Zain Syed is the author of digital thoughts, one of our favorite healthcare focused newsletters. Zain recently published his thoughts on Note taking, a topic near & dear to our hearts here at ChartFlow. We’ve reposted his article below—hope you enjoy!
You are finally in the room, waiting for your doctor to walk in.
You are thinking finally they're here….aaaannnnnddd it is the nurse.
They take your vitals, look at them and write them down. Then they log onto the computer and start typing away asking you the standard questions.
“Any changes in your medications?”
They make some small talk about the weather and head out letting you know that the doctor is on their way!
You grab your phone and start surfing social media
20 minutes later the doctor walks in.
They sit down and log onto the computer and start talking.
“What brings you in today?”
You tell them why you are here and they are furiously typing away as you are talking, nodding in agreement. They peel themselves away from the screen and conduct a quick physical exam and then let you know that they have ordered some labs. Once they are back our office will call you with the results.
During this time you have spoken to 4 people in the office and have had less than 10 minutes of eye contact during this hour-and-a-half ordeal because their faces were buried in the computer screen.
What happened to us?
What happened to human connection?
Technology was supposed to help bring us closer, not separate us further. We can’t solve all these issues but we can take steps to make things better.
Let’s start with how we take notes.
Document or die!
Notes are the backbone of medicine. The saying goes “if it’s not documented then it didn’t happen.” Notes are what we all rely on to see what has happened in the past. A good note is one of, if not the most valuable things. In contrast, a bad note leads to duplicate work and sometimes worse.
Our current workflow doesn't lend itself to good documentation or good patient care for a couple of reasons.
We spend A LOT of time documenting. Many of us try to be more efficient and make templates and or try to complete the note during or right after the visit. This can lead to more accurate notes but patient interaction usually suffers.

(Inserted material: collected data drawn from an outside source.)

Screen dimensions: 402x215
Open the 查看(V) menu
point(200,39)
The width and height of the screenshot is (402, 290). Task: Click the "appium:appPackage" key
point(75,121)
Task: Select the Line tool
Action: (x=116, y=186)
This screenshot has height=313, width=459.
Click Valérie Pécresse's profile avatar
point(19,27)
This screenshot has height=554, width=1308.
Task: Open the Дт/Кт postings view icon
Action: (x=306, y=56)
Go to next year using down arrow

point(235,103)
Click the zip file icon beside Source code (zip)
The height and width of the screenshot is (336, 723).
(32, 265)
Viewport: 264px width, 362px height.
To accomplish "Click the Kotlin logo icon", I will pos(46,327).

Some people write all their notes at the end of the day. These people usually are up very late at night finishing up their documentation. They might have better patient interactions but they might forget to write certain details in their notes. Then we have the ones that don't complete any of their notes until forced to. They want to see the whole world burn!
I’m just kidding but you can see that this can lead to problems down the road if someone is trying to do some background on the patient.

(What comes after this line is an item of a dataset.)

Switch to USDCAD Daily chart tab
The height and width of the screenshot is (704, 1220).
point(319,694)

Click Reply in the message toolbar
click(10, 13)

So you can see you can’t have it all. Very few providers can do both, but they are very rare.
Let’s reinvent the note!
I propose that we completely reinvent this whole interaction. Transcription software has been around for some time now. Some popular ones that I have used are otter.ai and fireflies.ai. You can add them to your meeting and they will transcribe the whole meeting for you and even label the speakers! It is pretty wild.

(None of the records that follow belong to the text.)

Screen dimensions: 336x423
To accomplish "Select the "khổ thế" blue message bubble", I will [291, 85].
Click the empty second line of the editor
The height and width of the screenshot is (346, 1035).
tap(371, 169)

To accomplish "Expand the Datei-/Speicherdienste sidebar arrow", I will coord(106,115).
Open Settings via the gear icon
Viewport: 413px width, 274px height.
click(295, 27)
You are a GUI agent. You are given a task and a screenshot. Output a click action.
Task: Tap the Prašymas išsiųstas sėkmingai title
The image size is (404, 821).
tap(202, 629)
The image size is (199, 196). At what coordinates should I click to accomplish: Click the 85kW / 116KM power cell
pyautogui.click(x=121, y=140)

I didn’t believe it at first and one day I got an email with a transcript of an hour-long meeting with the speakers labeled to a meeting that I wasn’t even at! My mind was blown.
I got to thinking why can't we do this in our practice? Why can't we record and transcribe the conversation with our patients and make that our note? Most of these solutions will also summarize the interaction for you. The note will be searchable and instead of writing the whole note you just correct something and add whatever you need to and you are off to the races! You can even send a copy to your patients, where the AI could write it at a 5th-grade reading level. Because those after-visit summaries confuse people more than they help right now.
These systems aren’t there all the way there yet, but they are getting close. To me, this could be a total game changer and give so many people enormous amounts of time back. You would have accurate notes and you can actually look at your patients. Sacrilegious I know.
Some companies are working on this and I could not be happier! Simple things like this are what get me the most excited. Because this would improve patient care and decrease burnout.